I have a dataframe df
with the following ids (in Col
).
The last occurrence of A/B/C represents the start, and the last occurrence of X is the end. I should ignore any other A,B,C between start and end (e.g. rows 8 and 9).
I have to find start and end records from this data and assign a number to each of these occurrences. The column count
is my desired output:
Col ID
P
Q
A
A
A 1
Q 1
Q 1
B 1
C 1
S 1
S 1
X 1
X 1
X 1
Q
Q
R
R
C
C 2
D 2
E 2
B 2
K 2
D 2
E 2
E 2
X 2
X 2
This code:
lc1 = df.index[df.Col.eq('A') & df.Col.ne(df.Col.shift(-1))]
would give me an array of all the last occurrences of Index values of 'A', in this case [5]
.
lc1 = df.index[df.Col.eq('C') & df.Col.ne(df.Col.shift(-1))] # [20]

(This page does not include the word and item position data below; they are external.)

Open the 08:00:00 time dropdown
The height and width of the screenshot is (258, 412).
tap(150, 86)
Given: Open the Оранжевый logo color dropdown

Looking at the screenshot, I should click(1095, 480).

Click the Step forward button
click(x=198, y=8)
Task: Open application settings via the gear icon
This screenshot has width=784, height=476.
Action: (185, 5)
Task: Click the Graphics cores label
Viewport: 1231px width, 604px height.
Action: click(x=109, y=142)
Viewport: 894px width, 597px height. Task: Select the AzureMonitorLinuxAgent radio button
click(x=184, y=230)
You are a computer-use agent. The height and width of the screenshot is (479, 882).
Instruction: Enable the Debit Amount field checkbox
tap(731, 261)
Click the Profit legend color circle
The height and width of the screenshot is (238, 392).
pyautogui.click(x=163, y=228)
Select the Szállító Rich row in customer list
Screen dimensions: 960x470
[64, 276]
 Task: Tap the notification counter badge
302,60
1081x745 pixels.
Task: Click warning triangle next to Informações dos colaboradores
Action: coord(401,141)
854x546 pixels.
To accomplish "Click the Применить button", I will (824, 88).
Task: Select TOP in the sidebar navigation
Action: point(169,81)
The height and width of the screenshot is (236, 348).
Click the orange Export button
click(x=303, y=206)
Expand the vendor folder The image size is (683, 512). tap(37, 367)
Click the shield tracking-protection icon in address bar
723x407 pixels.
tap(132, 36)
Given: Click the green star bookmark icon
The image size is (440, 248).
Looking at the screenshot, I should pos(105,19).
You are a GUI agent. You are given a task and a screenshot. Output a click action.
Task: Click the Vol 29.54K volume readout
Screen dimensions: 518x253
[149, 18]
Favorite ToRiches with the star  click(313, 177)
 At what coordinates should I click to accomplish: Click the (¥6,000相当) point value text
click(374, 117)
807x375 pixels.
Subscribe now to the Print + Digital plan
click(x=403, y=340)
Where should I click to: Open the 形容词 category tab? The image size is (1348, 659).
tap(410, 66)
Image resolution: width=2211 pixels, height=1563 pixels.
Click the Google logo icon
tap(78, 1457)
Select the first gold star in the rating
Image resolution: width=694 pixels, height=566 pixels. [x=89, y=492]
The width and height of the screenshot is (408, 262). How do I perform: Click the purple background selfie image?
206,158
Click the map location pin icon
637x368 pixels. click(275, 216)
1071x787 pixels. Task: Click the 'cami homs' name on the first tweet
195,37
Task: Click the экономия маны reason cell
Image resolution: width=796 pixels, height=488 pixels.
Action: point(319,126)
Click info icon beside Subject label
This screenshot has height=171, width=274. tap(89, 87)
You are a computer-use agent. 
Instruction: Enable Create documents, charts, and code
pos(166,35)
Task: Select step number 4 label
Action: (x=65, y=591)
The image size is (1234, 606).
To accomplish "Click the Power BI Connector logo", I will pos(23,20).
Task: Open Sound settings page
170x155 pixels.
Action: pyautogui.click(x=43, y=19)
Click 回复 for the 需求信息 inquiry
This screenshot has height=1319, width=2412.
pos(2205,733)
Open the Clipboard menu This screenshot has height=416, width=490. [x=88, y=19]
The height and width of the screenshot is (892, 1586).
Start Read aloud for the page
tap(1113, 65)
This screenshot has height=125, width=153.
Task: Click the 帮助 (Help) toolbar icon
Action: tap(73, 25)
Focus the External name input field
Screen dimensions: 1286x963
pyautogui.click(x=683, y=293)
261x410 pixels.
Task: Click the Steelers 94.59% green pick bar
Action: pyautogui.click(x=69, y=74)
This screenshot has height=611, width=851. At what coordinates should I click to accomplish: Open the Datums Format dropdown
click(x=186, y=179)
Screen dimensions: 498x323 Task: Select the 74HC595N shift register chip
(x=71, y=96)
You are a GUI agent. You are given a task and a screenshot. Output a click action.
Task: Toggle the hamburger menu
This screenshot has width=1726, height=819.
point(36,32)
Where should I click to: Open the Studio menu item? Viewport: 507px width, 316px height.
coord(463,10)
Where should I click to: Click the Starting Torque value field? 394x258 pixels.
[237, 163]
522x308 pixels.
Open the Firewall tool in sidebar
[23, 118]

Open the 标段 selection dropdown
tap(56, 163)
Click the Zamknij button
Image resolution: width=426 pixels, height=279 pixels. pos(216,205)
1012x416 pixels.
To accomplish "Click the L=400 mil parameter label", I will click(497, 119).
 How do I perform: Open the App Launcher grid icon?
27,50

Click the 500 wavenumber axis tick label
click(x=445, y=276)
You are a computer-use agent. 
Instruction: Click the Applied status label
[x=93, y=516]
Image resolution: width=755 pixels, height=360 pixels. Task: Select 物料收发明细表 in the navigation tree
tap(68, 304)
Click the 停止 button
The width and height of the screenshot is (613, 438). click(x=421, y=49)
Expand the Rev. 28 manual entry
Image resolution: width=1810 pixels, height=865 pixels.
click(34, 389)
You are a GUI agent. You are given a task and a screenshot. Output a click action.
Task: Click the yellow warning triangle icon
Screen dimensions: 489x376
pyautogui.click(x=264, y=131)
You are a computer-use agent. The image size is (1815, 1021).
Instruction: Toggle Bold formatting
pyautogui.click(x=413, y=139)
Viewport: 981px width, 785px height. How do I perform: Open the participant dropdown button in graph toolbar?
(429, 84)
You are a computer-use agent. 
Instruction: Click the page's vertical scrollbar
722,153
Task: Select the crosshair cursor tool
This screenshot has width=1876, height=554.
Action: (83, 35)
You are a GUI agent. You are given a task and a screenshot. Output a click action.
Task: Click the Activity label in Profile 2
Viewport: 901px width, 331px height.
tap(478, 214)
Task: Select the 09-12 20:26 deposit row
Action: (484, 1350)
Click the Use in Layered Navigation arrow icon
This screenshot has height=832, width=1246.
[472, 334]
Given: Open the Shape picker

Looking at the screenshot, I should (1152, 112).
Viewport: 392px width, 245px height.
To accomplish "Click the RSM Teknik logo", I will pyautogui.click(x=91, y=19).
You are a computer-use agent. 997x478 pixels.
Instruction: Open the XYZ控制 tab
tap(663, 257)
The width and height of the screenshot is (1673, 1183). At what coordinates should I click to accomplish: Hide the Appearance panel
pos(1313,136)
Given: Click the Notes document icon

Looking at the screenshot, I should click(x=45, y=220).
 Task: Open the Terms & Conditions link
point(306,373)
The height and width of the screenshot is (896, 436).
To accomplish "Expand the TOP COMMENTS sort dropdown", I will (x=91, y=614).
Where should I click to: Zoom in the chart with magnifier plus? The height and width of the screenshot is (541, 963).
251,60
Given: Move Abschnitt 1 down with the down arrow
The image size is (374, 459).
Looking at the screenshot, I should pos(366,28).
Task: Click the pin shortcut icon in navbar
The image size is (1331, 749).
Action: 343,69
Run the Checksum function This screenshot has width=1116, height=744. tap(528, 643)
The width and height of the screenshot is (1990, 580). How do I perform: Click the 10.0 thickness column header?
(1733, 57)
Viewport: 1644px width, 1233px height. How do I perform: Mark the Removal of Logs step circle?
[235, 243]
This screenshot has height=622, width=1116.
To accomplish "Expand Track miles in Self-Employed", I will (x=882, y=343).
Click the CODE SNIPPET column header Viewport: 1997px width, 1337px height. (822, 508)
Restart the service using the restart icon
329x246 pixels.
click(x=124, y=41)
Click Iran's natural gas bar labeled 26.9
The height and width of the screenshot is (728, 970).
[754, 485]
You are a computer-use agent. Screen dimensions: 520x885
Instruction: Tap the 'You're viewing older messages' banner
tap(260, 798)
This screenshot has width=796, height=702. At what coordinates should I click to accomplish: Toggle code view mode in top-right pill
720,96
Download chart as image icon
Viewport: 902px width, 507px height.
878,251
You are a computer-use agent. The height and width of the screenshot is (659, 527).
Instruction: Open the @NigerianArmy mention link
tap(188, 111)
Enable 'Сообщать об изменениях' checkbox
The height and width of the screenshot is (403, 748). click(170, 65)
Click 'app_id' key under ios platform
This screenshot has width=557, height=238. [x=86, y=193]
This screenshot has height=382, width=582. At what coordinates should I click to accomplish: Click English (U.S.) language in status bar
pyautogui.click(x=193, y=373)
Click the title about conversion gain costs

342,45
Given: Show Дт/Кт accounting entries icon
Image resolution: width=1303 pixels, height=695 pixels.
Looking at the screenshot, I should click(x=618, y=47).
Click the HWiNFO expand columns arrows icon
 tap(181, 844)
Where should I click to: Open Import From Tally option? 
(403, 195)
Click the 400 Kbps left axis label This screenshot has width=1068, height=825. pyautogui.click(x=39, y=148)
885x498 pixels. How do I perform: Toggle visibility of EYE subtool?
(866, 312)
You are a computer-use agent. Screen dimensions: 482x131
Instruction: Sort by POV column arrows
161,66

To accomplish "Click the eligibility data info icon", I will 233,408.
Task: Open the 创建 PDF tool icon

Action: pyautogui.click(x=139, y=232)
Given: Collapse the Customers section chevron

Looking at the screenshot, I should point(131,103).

lc2 = df.index[df.Col.eq('X') & df.Col.ne(df.Col.shift(-1))] # [14,29]
I would use iloc
to print the count values:
df.iloc[5:14]['count'] = 1
df.iloc[20:29]['count'] = 2
How can I find the indices of A/B/C together and print the count values of each start and end occurrence?